Reclaiming AI: A Democratic Agenda for Shared Prosperity

Who should write the rules for artificial intelligence: a handful of ultra-wealthy founders or the American people? Rep. Ro Khanna posed that question repeatedly this year as he argued for an AI democracy that centers jobs, fairness and public interest over concentrated profit. He warned that without new policies, AI could deepen inequality and hand more power to a tiny elite.
Khanna, a Democratic congressman who represents Silicon Valley, drew on local realities to make his case. He noted firms headquartered in his district account for more than $18 trillion in market capitalization—more than one-quarter of the entire US stock market—and that five companies are worth more than $1 trillion each. He said those concentrations matter when deciding who benefits from technological change and urged a one-time 5 percent wealth tax on California billionaires while excluding voting shares and illiquid gains. He also described federal legislation he’s proposed to raise $4.7 trillion by taxing billionaires and another $2 trillion through corporate measures, and he challenged colleagues to support those plans.
The pace of change, Khanna stressed, has unsettled even AI pioneers. Geoffrey Hinton, the Nobel laureate in physics known as the “godfather of AI,” resigned from Google and warned that AI could flood public discourse with misinformation and pose an existential risk. Stuart Russell now worries development is “intrinsically unsafe.” He pointed to a separate example of industry restraint: after the Department of Defense requested access to Anthropic’s Claude for domestic surveillance and autonomous warfare, CEO Dario Amodei said he would not allow the technology to be used for those purposes. Yet Khanna asked what happens when other companies accept defense contracts and when tools are used in conflicts such as those unfolding in Gaza.
Khanna pressed for immediate and coordinated action from lawmakers, unions, faith groups and community organizers to design rules that protect people before technology reshapes work and social life.
Democrats must now offer a clear policy alternative to Donald Trump’s posture, Khanna argued, one that connects with independents and responsible Republicans. This is a pivotal contest over whether AI rules will be set by public interest or private balance sheets.
He laid out seven practical principles for governing AI that aim to keep humans central. First, people should remain “in the loop,” with protections against mass displacement—he cited 3.6 million truck drivers who could lose work as autonomous vehicles spread. Second, large employers must bargain with workers so displaced staff gain access to new roles and share productivity gains. Third, Khanna said the tax code is skewed toward capital; he cited research showing companies often pay 5 percent or less in taxes on digital tools versus as much as 30 percent when hiring humans, and he proposed policy fixes and an annual data dividend so individuals receive compensation for data they generate.
He proposed a Future Workforce Administration, modeled on bold historical programs, funded by a modest wealth tax on the newly created trillions and a token tax on business AI that displaces labor. This initiative would fund moon-shot public projects, expand clean energy and biotech, mobilize service programs for towns and schools, and create 1,000 trade schools and tech institutes to prepare workers for roles that AI cannot replace. Such a workforce effort, if implemented at scale, could blunt political resistance by directly tying AI gains to tangible community investments.

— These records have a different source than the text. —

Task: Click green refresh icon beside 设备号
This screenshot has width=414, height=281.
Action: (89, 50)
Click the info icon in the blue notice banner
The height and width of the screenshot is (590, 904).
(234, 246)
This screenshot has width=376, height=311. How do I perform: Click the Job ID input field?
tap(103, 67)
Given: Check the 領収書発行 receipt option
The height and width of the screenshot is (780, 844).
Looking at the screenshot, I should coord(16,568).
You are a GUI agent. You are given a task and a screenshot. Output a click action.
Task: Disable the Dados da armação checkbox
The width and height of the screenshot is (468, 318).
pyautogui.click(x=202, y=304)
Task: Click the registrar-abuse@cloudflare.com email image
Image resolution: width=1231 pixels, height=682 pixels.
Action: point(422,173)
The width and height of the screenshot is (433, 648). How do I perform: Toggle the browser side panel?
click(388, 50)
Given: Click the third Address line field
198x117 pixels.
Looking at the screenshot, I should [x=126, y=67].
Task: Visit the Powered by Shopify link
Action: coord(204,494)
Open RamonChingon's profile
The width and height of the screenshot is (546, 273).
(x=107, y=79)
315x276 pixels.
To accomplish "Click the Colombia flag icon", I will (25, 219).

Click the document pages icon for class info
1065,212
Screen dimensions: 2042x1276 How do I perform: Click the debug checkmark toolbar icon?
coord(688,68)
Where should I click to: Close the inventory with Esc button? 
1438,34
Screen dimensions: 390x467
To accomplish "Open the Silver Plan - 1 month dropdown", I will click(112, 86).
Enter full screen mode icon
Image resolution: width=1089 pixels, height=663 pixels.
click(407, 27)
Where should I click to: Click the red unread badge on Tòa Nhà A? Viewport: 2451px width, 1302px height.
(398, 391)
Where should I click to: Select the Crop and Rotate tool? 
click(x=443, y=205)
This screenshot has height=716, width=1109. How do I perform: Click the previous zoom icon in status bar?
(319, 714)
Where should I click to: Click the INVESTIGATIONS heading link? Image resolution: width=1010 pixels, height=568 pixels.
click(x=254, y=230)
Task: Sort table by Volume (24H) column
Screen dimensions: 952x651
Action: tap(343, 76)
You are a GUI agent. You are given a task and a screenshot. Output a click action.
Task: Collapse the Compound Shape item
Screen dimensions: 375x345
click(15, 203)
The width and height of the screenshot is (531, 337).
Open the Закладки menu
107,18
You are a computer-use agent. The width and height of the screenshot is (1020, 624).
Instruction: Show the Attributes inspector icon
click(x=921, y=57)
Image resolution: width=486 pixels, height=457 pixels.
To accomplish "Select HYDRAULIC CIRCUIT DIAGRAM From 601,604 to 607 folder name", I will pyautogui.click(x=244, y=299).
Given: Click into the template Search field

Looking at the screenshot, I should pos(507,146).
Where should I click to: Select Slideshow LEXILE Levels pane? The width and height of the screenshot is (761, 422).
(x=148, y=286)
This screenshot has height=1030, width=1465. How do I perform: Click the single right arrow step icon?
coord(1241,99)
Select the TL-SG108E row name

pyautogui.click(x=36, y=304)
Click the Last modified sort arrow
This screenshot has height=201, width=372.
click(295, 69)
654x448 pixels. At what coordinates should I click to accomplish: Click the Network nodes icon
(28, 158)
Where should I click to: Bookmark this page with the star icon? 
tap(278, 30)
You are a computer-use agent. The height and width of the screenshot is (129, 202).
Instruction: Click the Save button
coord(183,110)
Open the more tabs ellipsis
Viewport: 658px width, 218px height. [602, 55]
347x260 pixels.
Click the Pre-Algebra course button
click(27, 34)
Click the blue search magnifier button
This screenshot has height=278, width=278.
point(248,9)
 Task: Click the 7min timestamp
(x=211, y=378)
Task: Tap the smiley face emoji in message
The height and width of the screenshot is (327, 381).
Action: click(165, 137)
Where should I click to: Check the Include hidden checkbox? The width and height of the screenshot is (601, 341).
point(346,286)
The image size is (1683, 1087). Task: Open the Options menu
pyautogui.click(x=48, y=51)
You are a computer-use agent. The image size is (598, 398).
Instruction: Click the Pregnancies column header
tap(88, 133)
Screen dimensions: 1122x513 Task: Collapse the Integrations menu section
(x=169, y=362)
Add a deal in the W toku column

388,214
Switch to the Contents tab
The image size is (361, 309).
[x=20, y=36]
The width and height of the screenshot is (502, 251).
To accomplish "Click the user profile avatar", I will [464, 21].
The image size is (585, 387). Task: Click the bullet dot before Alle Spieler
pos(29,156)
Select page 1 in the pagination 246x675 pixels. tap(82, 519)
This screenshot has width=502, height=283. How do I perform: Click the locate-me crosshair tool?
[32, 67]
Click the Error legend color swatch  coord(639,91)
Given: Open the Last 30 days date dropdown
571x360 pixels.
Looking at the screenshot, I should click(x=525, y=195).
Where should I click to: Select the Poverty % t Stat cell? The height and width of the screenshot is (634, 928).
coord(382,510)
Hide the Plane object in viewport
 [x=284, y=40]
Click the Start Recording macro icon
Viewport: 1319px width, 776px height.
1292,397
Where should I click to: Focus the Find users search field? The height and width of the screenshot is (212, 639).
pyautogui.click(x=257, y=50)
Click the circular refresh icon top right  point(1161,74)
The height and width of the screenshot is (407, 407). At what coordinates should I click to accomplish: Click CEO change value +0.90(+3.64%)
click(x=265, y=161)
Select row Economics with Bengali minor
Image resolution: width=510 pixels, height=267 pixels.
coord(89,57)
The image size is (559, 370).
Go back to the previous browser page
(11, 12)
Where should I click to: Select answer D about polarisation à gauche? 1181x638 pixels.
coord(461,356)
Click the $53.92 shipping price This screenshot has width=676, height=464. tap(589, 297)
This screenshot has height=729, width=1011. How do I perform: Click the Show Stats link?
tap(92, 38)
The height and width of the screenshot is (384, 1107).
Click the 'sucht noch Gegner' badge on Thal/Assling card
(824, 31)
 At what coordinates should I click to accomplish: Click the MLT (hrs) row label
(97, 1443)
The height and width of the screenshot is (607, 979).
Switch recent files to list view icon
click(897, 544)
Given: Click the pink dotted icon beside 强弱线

Khanna also called for data centers to benefit their host communities through local jobs, school resources and use of renewable energy and dry-cooling to protect water supplies. He urged multi-party action to stop engagement-driven algorithms from amplifying hateful content, including revising liability protections to allow stronger platform oversight. Finally, he pressed for enforceable federal guardrails and mandatory third-party verification of advanced AI models rather than voluntary industry self-regulation.
Khanna warned that current trends concentrate economic power. He cited economist Gabriel Zucman’s finding that about 19 billionaires have amassed $3.3 trillion—the equivalent of 10 percent of annual US economic output—and he described Silicon Valley’s unique role, where a 15-mile radius around Stanford hosts Apple, Google, Nvidia, Broadcom and Meta. Polling, he noted, reflects public anxiety: a January poll found more than half of Americans surveyed said the gap between rich and poor was “a very big problem” while only 6 percent said it wasn’t a concern. An April 2025 survey found that, by a nearly two-to-one margin, people expect AI to harm rather than benefit them. Those figures, he argued, underscore why an AI democracy must be built now if trust in institutions is to be restored.
Khanna balanced critique with possibility. He emphasized that the AI revolution could help cure diseases, reduce housing and medical costs, and spur new businesses and factories—if governed to spread benefits. “There will be no surrender to the tech lords. None,” he said, insisting that America reclaim the future. “What there will be is a claiming of AI, and the future, for the American people.” The push for an AI democracy, he concluded, is both a policy agenda and a political campaign to ensure technology serves broad prosperity rather than elite enrichment.